======== Dataset extract

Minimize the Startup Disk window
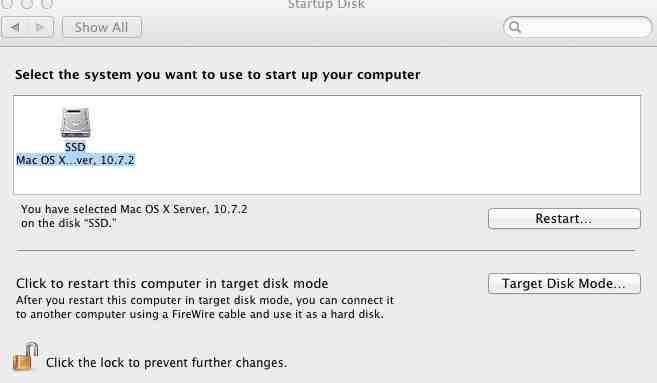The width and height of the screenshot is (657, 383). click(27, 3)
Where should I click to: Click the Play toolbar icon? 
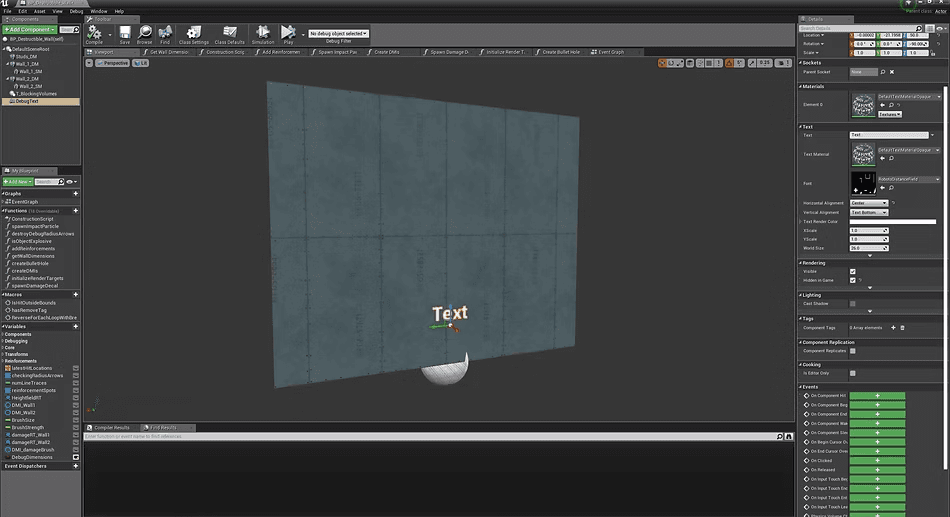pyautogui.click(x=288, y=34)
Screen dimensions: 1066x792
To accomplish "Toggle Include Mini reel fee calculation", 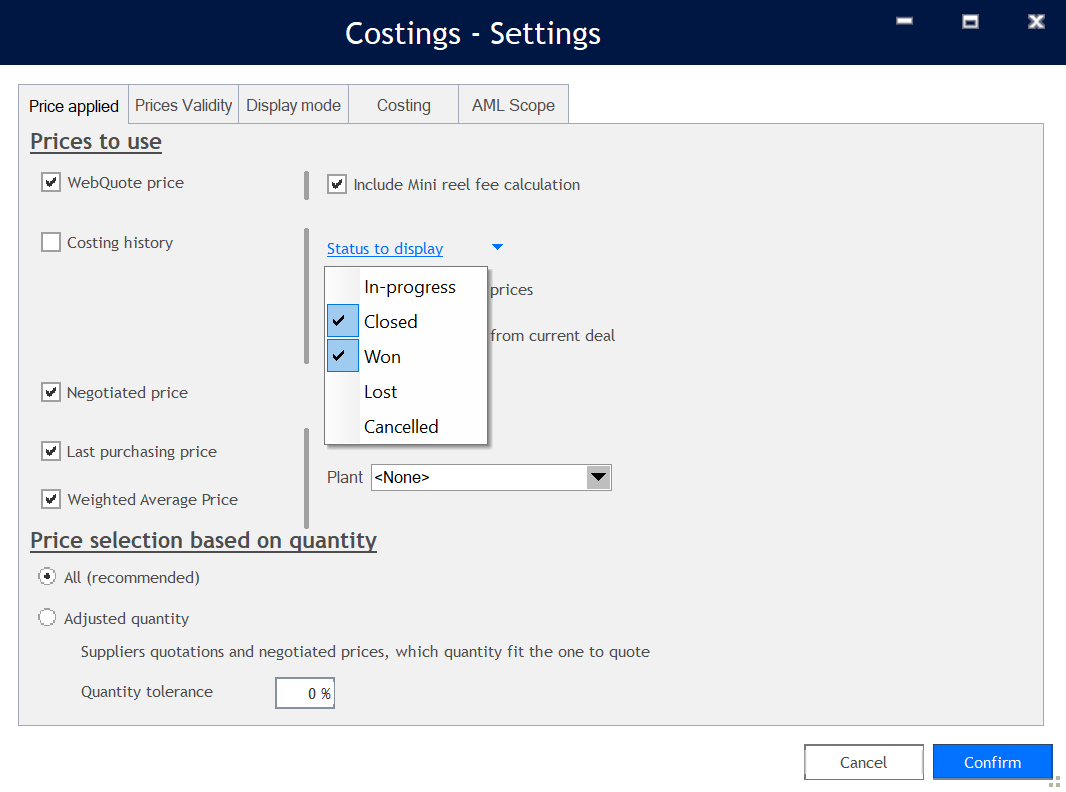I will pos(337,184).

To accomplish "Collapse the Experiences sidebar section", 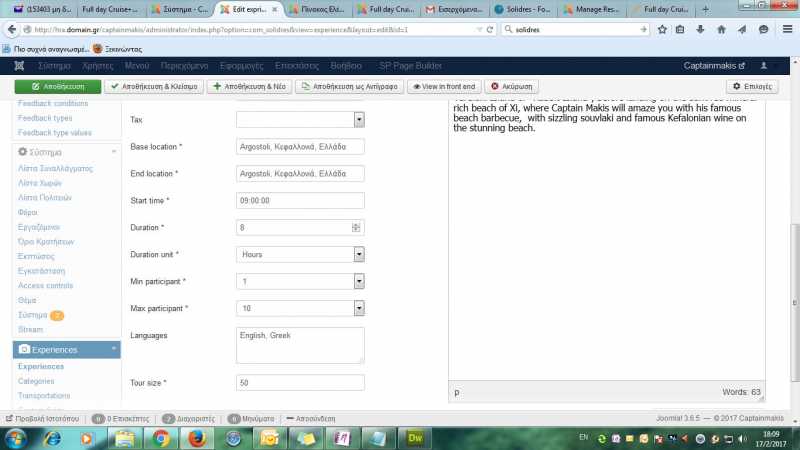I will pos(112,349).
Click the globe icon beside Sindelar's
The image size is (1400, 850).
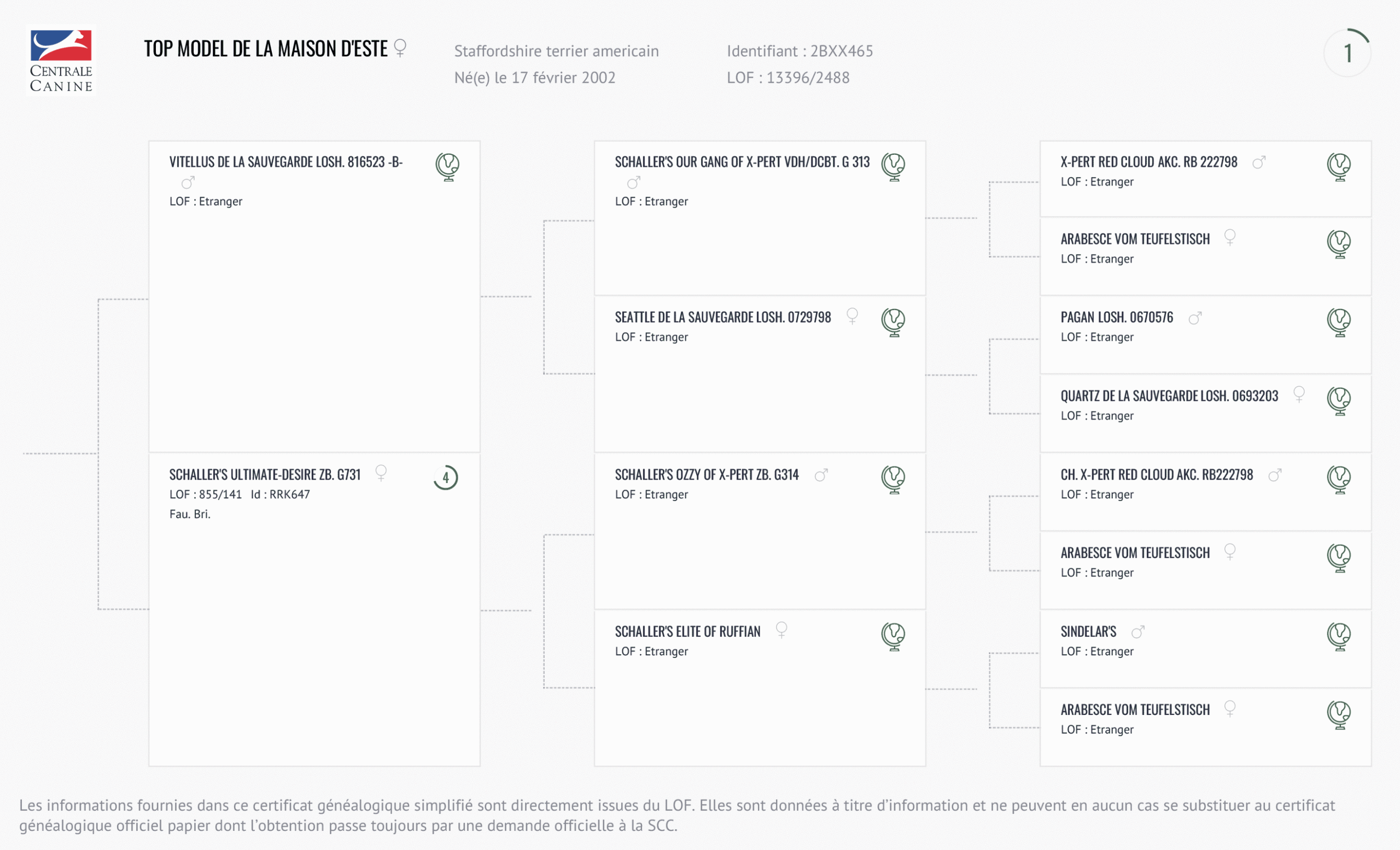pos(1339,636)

================

__Requirement__: From the line containing "Click the globe icon beside Sindelar's" down to the last line of the data, print every line exactly and nothing else. Pictures stay out of the copy.

__Exercise solution__:
Click the globe icon beside Sindelar's
The image size is (1400, 850).
pos(1339,636)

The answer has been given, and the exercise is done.